厄介な民間企業信仰~国家戦略において成功した起業家の判断は正しいのか?~

日本を溶かしたいホリエモン

現在の日本は、解散総選挙を終えて、なお、グローバル化かナショナリズムか?という大きな分岐点の前で右往左往しているように見受けられます。今回は、そんな二つの道の間で揺れ動く現在の日本の状況と、今後の進むべき国家の道について考察するためにいくつかの問題提起をしてみたいと思います。

IMAGINEゲスト 堀江貴文(実業家) 後篇

↑こちらの動画はホリエモンと茂木健一郎氏の対談なのですが、この動画の中でホリエモンは「日本を溶かしたい」と述べています。

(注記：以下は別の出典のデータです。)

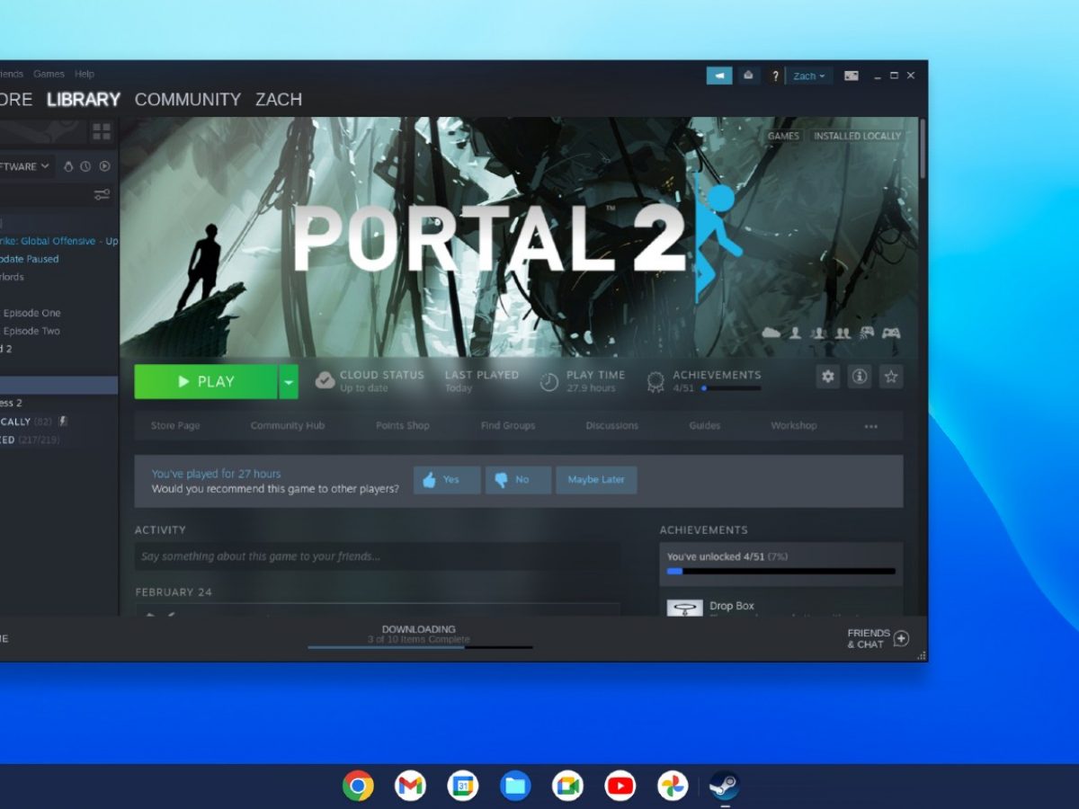
Task: Open advanced filter sliders icon
Action: pos(102,194)
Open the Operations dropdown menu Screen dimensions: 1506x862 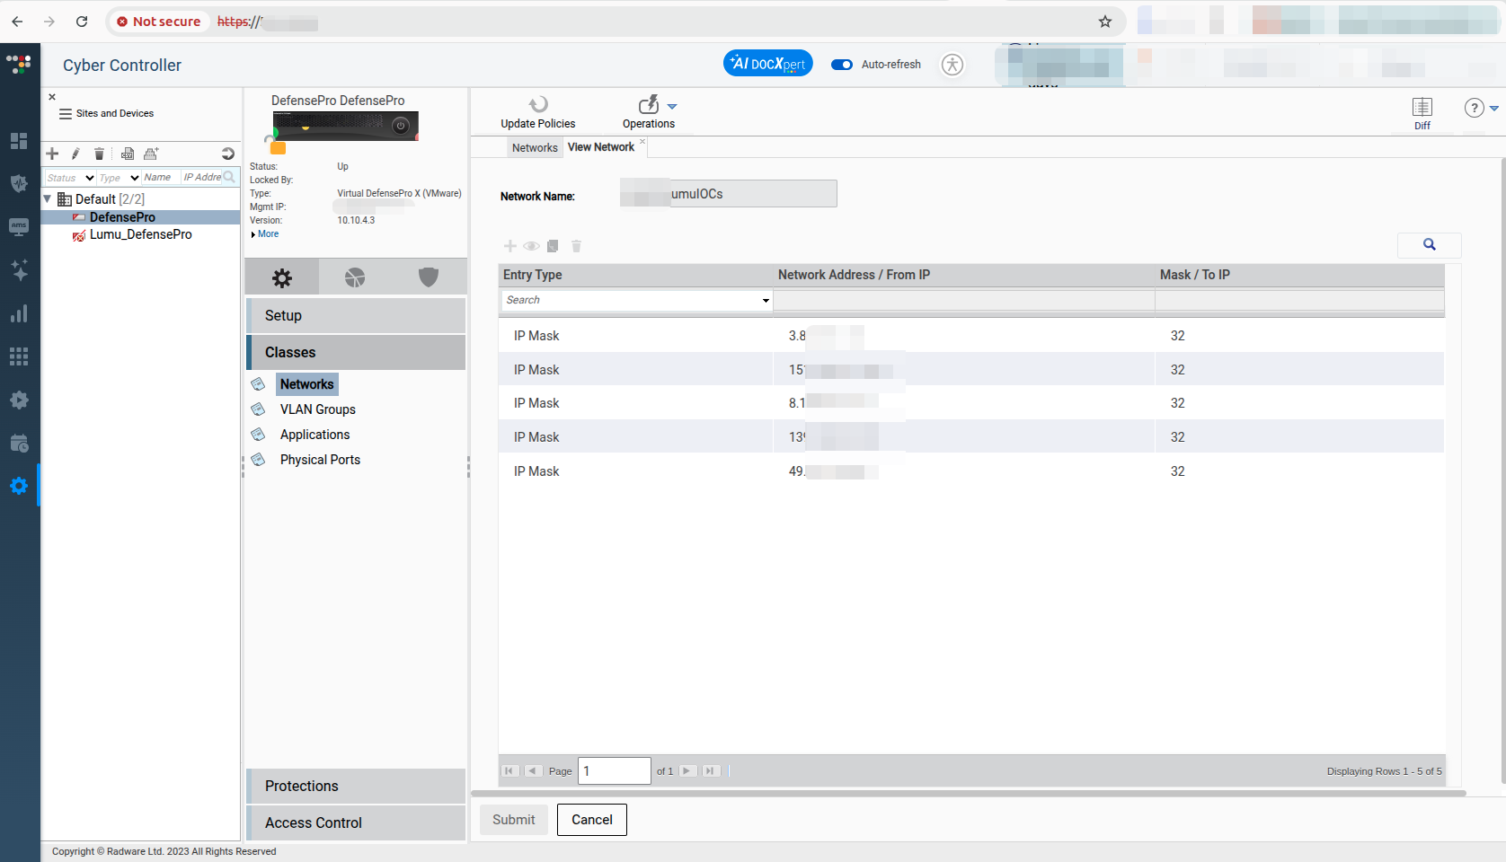[x=671, y=107]
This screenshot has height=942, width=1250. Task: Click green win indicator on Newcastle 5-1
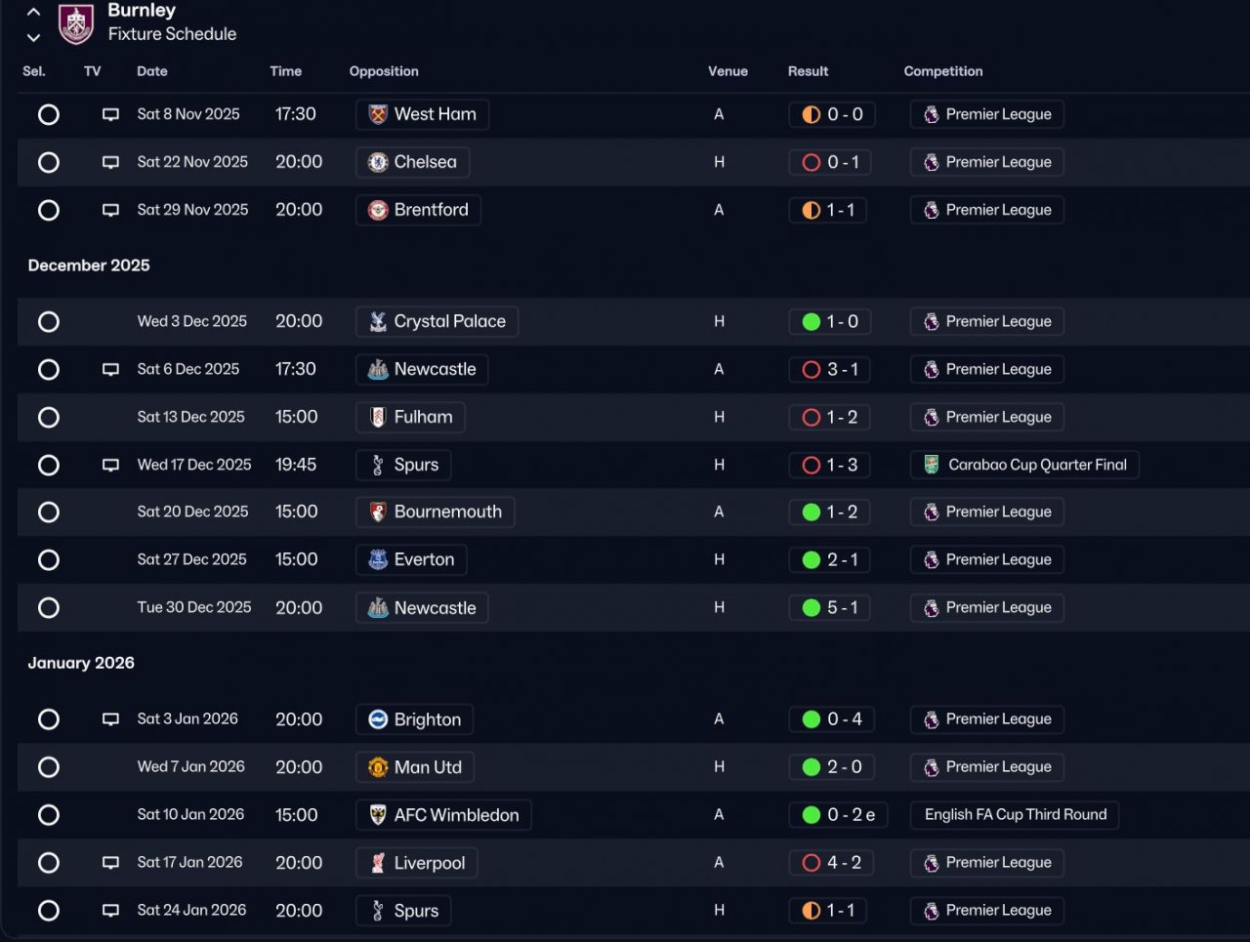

要は、現在の国民国家のシステムは国民の幸福に寄与していないということで、そのような個人を幸福にしないシステムである国民国家を溶解させたいということだそうです。そのためには、公務員を減らし、法律もどんどん減らしていくことで国家による個人の抑圧を減らし、個人が自由に活動できるようにするべきだというのですが、果たして本当に、国家をなくすことが国民を幸せにするのでしょうか、特に日本をなくすことが日本国民を幸せにするのでしょうか?私には非常に疑問に思えます。

そもそも国家の役割とは?

そもそも、国民国家とは何ぞやと考えた時に、一つはやはり戦力の単位であると考えるべきでしょう。特に、かつて明治時代に欧米列強の脅威にさらされてきた日本にとって、近代化、国民国家化とは、ほとんど防衛体制の強化とイコールであったと言っても過言ではありません。事実、国民国家の形成に失敗したアジア諸国は、ことごとく欧米列強に植民地支配されるという苦難を経験しました。欧米列強の支配に抵抗する手段は国力、特に防衛力の強化であり、防衛力の強化のためには国民国家の形成が不可欠だったのです。

何故中国はアヘン戦争に敗北したか?

では、何故、防衛力の強化と国民国家の形成にはそれほど密接な関係があるのでしょうか?このような問題を考える上で非常に参考になるのは1840年に行われた清とイギリスの間のアヘン戦争です。当時のイギリスは、茶、陶磁器、絹を大量に清から輸入していましたが、銀の国外流出を抑制する政策をとっていたため、輸入の超過分を相殺するためにインドで栽培したアヘンを清へ輸出していました。しかし、清がアヘンの輸入を拒否したためにイギリスは軍艦を中国に送り出しアヘン戦争となります。清は当時4億から5億人の国民がいる当時から最大の人口大国だったのですが、イギリスが送り出した軍艦と4千人程度の兵士に屈服することになります。

これって、少し考えてみると不思議ですよね。よく言われるのは技術力の差というものですが、そもそも数十隻程度の軍艦で4億や5億の国民を全て打ち倒すことなど出来るはずがないわけです。しかし、現実にはイギリスは数十隻程度の軍艦と4千人程度の兵士を送り出すことで清に打ち勝ってしまっています。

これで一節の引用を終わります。